成功するためには「力ある人」に気に入られることが近道だ。

そのためには、まず、自分を引き立ててもらいたい相手を探すこと。

ついていくべき、可愛がってもらうべき「力のある人」を探し、決めること。

そうしてはじめて、「大物つかみ」への道程が決まる。

そして、相手のことをよく知ること。

大物つかみの肝は、そこにある。

そして、まず基本として、「素直」「熱心」「聞く耳を持つ」「行動力がある」といった、できる人の若いころに共通した要素を満たすこと。

心から素直であれば、気遣いなどなくとも取り立てられる。

なぜなら、邪心・エゴがないから。

だから、反対しても嫌われない、むしろ「可愛い奴だ」と目をかけてもらえる。

もう一つ、非常に大切なのが、律儀であること。

会ったらすぐ御礼の手紙を出す、時候の挨拶を欠かさない、ホウレンソウ(報告・連絡・相談)を徹底する、受けた恩は必ず返す……人の気づかない細々としたところまで律儀であれば、もうほとんど「可愛げ」となる。

上から見れば、特にずっと歳の離れた大物から見れば、「我欲がなく、勉強熱心で、素直な頑張り屋」は、とても好ましく、可愛らしく見られる。

必死になって自分の有能さを示そうとしたり、反発ばかりすることで自分を認めさせようとしたり、不合理なことが起こると無駄に徹底的に闘ったり。
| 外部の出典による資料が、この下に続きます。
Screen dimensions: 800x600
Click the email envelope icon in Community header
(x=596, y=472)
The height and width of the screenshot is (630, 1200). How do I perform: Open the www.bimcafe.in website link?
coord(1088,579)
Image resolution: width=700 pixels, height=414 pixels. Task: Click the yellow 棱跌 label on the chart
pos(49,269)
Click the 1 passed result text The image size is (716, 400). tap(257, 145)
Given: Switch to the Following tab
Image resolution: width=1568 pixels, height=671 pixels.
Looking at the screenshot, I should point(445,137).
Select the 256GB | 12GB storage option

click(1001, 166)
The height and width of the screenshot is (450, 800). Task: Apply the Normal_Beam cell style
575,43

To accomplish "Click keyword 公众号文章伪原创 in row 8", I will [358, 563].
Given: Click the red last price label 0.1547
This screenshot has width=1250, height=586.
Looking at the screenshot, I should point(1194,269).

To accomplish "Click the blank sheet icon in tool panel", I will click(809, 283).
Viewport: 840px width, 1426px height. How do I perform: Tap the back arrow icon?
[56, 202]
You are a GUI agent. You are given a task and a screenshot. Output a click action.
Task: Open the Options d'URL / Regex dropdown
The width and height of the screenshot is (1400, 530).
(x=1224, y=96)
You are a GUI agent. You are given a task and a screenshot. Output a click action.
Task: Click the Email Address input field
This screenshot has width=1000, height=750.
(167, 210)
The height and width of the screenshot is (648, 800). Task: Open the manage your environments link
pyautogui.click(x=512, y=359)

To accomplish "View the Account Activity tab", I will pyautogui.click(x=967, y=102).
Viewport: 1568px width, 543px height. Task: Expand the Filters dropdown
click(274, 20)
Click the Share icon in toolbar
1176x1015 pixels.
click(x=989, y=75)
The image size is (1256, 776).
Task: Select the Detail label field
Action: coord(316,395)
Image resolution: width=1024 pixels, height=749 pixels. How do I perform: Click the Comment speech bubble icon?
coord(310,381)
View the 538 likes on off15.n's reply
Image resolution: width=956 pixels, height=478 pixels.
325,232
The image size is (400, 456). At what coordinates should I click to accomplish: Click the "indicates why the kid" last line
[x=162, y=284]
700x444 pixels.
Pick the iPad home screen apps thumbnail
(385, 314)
人の気持ちがわからず、頭脳ばかり優秀な人がよくやりそうな、こうした合理主義的・個人主義的な手法は、特に日本の土壌には合わない。

「大物つかみ」はおべっかを使うことではない。

むしろ、自分のためにではなく、仕事のために、言うべきことは言う。

いいと思うことを、相手の立場に関係なくぶつけてみる。

そうした我欲の感じられない積極性も、可愛がられるための大きな要因。

豊臣秀吉は若いころ織田信長に気に入られたからこそ天かを取ることができた。

私自身に最も欠けた要素なので、この中の一つでも実行できれば良いのではないだろうかと思う。